Supplied text
Pros and Cons of being a Consultant
They are not on the rolls of a company. They are not entitled to benefits extended to the regular staff. They also don't have the job security that a regular employee enjoys. Why then are consultants such a happy lot?One reason why an increasing number of people are preferring to work as consultants is that the compensation structure promises the best of both worlds -- a high takehome income with a low income-tax liability. They are attracted by the benefits that consultancy holds out in terms of a lump-sum payment without any deductions and the freedom to deduct everyday expenditure like conveyance and utility bills from the taxable income.
In a consultancy, the individual bills the company for services rendered and gets paid a lump-sum amount for those services. He is not on the rolls of the company and is not eligible for any retirement benefits; there are no deductions like provident fund or pension contributions. There is only a 10.3% tax deduction at source.
The real benefit of being a consultant kicks in with the deductible expenses. The taxman treats a consultant's work as a business and extends to him the same benefits. If a consultant buys a computer worth Rs 50,000 for his professional work, his taxable income gets reduced by Rs 30,000 because he gets 60% depreciation on computers. A new car worth Rs 6,00,000 will reduce his taxable income by Rs 1,20,000 (20% of the price) in the first year, Rs 96,000 in the second year and almost Rs 75,000 in the third year. Buy a new phone worth Rs 20,000 and your taxable income goes further down. The furniture uses for office work, electricity bills, phone bills, driver's salary -- anything and everything that an individual spends on while going about his work are permissible expenses.
But hang on...there are some drawbacks too. A consultant does not get tax exemption for house rent, which is an important head of expenditure and can account for almost 20-25% of a person's salary. There are also no tax-free perks such as medical allowance and leave travel assistance.
Also, while the lack of PF contribution may fatten the take-home income, in the long run this might not be good. The PF is a convenient way of creating a retirement corpus. The money trickling into your account every month and the interest it earns every year accumulates into a sizeable nest egg. If he is not a disciplined investor, a consultant could face trouble after retirement.
The problems don't end here. A consultant has to maintain proper record of all work-related expenses incurred for up to eight years after filing the returns. It's a tedious process and mistakes could result in a notice form the taxman. Besides, those with an annual income of Rs 10,00,000 or more are required to get their expenses duly audited by a chartered accountant. Also, there is the additional botheration of service tax that has to be charged on every bill. So, assess the benefits and the problems carefully before you opt for this arrangement. You might be trading of less taxes with more hassles.

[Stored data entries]
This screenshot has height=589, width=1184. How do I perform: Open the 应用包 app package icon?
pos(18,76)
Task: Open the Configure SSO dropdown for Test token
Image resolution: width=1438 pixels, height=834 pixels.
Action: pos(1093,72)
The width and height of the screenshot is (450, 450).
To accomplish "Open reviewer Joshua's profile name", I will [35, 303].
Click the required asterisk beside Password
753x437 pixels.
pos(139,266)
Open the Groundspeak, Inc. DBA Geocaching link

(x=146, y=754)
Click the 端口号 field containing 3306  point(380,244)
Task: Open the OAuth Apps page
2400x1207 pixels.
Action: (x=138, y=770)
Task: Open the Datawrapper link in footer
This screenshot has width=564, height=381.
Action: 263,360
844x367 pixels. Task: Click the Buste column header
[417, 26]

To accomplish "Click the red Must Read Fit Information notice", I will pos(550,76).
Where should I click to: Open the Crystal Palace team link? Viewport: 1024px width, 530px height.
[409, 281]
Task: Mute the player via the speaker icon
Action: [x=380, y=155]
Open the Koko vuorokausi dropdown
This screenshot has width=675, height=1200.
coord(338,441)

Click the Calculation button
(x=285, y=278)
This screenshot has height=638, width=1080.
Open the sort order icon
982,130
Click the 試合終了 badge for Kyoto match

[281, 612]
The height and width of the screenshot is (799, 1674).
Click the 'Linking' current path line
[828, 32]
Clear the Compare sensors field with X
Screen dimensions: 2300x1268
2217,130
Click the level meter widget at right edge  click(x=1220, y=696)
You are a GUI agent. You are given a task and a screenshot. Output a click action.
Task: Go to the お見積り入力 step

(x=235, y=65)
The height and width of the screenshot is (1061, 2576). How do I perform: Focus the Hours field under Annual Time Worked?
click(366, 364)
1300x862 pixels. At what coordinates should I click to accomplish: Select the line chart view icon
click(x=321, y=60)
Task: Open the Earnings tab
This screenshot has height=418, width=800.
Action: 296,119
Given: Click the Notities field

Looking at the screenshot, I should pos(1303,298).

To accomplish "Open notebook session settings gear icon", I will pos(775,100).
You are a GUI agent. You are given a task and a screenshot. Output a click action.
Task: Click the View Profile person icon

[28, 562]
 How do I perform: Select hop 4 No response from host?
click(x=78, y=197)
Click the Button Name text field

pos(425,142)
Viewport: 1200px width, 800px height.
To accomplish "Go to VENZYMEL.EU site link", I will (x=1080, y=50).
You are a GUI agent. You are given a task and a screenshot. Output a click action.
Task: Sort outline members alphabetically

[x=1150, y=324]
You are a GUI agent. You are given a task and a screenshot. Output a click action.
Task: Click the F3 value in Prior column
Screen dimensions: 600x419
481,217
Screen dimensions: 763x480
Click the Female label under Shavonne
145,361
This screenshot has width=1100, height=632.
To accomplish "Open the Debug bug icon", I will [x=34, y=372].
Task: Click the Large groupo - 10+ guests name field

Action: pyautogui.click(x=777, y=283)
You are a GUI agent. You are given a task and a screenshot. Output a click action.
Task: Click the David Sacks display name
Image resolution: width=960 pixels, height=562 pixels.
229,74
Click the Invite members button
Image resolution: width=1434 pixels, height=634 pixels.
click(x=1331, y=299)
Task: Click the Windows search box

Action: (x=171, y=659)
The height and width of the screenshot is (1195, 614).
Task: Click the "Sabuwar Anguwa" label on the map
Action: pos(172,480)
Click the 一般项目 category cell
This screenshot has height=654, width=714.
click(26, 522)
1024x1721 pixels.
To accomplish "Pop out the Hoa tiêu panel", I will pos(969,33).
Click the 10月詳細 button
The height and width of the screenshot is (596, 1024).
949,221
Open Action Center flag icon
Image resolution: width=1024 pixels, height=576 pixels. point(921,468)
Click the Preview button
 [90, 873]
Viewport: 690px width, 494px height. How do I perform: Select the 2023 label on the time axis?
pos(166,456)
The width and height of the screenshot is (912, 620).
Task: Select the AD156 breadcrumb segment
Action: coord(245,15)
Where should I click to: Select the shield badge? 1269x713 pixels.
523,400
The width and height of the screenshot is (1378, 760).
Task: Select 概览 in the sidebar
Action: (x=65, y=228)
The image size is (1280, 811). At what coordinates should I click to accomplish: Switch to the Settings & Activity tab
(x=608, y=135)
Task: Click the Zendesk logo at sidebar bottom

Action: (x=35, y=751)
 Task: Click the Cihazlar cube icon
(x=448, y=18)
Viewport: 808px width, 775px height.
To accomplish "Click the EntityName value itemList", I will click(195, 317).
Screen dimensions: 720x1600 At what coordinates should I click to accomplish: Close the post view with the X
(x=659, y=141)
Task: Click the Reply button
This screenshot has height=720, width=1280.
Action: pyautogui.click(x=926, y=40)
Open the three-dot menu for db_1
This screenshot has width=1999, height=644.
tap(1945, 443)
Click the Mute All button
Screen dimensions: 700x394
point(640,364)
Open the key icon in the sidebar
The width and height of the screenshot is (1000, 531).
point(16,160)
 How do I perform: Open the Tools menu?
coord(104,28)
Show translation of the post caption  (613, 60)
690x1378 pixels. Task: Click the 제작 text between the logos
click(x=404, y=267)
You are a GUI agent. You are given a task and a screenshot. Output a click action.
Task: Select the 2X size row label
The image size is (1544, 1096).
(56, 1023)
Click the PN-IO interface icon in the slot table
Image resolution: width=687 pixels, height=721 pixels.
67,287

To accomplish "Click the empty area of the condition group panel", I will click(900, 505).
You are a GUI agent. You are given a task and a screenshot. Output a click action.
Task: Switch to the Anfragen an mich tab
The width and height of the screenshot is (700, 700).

Aim of the task
Print the passage from the text on consulting, beginning at the words "The problems don't" and stopping after "with more hassles.". The items stand apart from the text and are separate material.

Finished exercise
The problems don't end here. A consultant has to maintain proper record of all work-related expenses incurred for up to eight years after filing the returns. It's a tedious process and mistakes could result in a notice form the taxman. Besides, those with an annual income of Rs 10,00,000 or more are required to get their expenses duly audited by a chartered accountant. Also, there is the additional botheration of service tax that has to be charged on every bill. So, assess the benefits and the problems carefully before you opt for this arrangement. You might be trading of less taxes with more hassles.